> [Things to do]
**1.** In the reminiscences of Wakefield, what year was the Cliffe Tree blown down, and what brought it down?
**2.** Pick up the reminiscences of Wakefield after their final sentence and keep writing in the same voice.

> [Excerpt to read]

= Beginning of Section =

Personal Reminiscences of Wakefield.

It is said that a Cockney returning to the City of London after a quarter of a century's absence cannot identify a single street, and had I been away I should have been almost as much puzzled to find where I was born and where I lived as a youth. My father being in the cloth finishing trade (afterwards as a carpet manufacturer and blanket merchant), my earliest recollections relate to the Cropper's Mill of John Naylor (died 1856, aged 63 years) and Co., established by a Mr. Craven, called after his name, on Westgate Common in the 17th century.
The premises are now occupied by Mr. Jesse Archer. John Naylor succeeded Mr. Craven as woollen cloth finisher. Up to the year 1831, the cloth was finished by hand with shears by men called croppers; only one of them is now living. His name is Whiteley, living at Alverthorpe. My uncle managed the business. The weaving of the cloth was mostly done in private houses on Westgate Common, and in the villages of Flanshaw, Outwood, and Alverthorpe. The following were the largest manufacturers - in Alverthorpe, Thomas and William Harrison; Flanshaw, Thomas Ward, Robert Child, David Lindley, George Burton, Benjamin Burton, Joseph Artle, Benjamin Wood, John Artle; Outwood, Samuel Shuttleworth.

In July, 1831, our present Borough Member's (Sir Edward Green) father supplied the Naylors with a 7½ horse power beam condensing engine (his first) to drive eight cutting machines called Lewis's for finishing the cloth, in place of the Cropper, afterwards by improved ones by Davises, and then Perpetuals. There were about 40 men employed in the works. In 1857 Messrs. Cawthorn and Slater succeeded Captain William Naylor, his cousin John halving died in 1856. They declined the business in 1862.
In Hardy Flatts (Burton Street), where I was born, there were very few houses, and right away by Bell Street were gardens and green lanes. In the Flatts the inhabitants had a feast, on tables erected in the open air, on the day of the coronation of George IV., and the guests had earthenware plates given them in commemoration of the event.
At the end of the Flatts was the celebrated Cliffe Tree blown down in 1845 by a very heavy gale of wind. It is stated that Field Marshal General Wade encamped near this tree when he was marching his troops northward in 1746.

Behind my residence in Westgate there was a bear and beer garden, held by a Mr. Russell, and on one occasion the bear got out of its pit, and worried a woman. My uncle passing by, heard screams, and, assisted by Mr. W. Stead rescued her, but she died in consequence of the injuries. Mr. Boston, gunsmith, shot the unruly bruin. When in 1859 the spire of the Parish Church was re-built, I saw a man climb by means of the crockets to the weather-cock with the agility of a monkey. My ancestors were patrons of the Militia, who up to 1802 drilled in South Parade and on Heath Common, but I never heard of the famous ducking- stool kept by the ratepayers for the chastisement of female scolds by sundry dips in the Calder - a practice that was in vogue up to 80 years ago.

= End of Section =

> [Available data]

= Beginning of Section =

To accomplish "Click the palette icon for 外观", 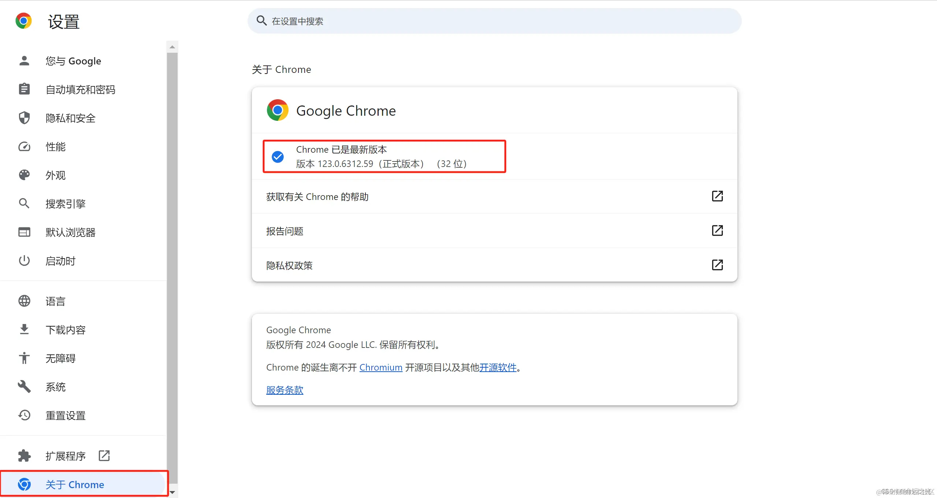I will click(x=24, y=175).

= End of Section =

> [Answers per task]
**1.** It was blown down in 1845 by a very heavy gale of wind.

**2.**
The Races at the Grand Stand, Wrenthorpe, made the town exceedingly merry, and brought in crowds of carriage folks. The flower of the aristocracy might be seen on the grand stand and in the coaches and carriages. It was a great blow to Wakefield when the Meeting was abandoned through lack of subscriptions.

The Parish Church had then a very different interior to its present appearance. The galleries reached down to the pillars, and the organ was in the west gallery, where the singers sat, and where a band of music led the singing before the introduction of organs. Mr. J. Saville (verger) was one of the instrumentalists, and my father was asked to take part with his bass viol. The three decker pulpit was a striking feature in the centre aisle. There was a clock on the top part of the organ. At night the Church was lighted by candles, and the beadles poked the sleepy and noisy with their long wands.

By the pecuniary help of Mr. Daniel Gaskell (the first Borough Member) the Bear ground in Back Lane was purchased for burials for members of the Bell Chapel (now Westgate Unitarian Chapel), so called because of its bell, which used to call the congregation together up to the present Minister's time.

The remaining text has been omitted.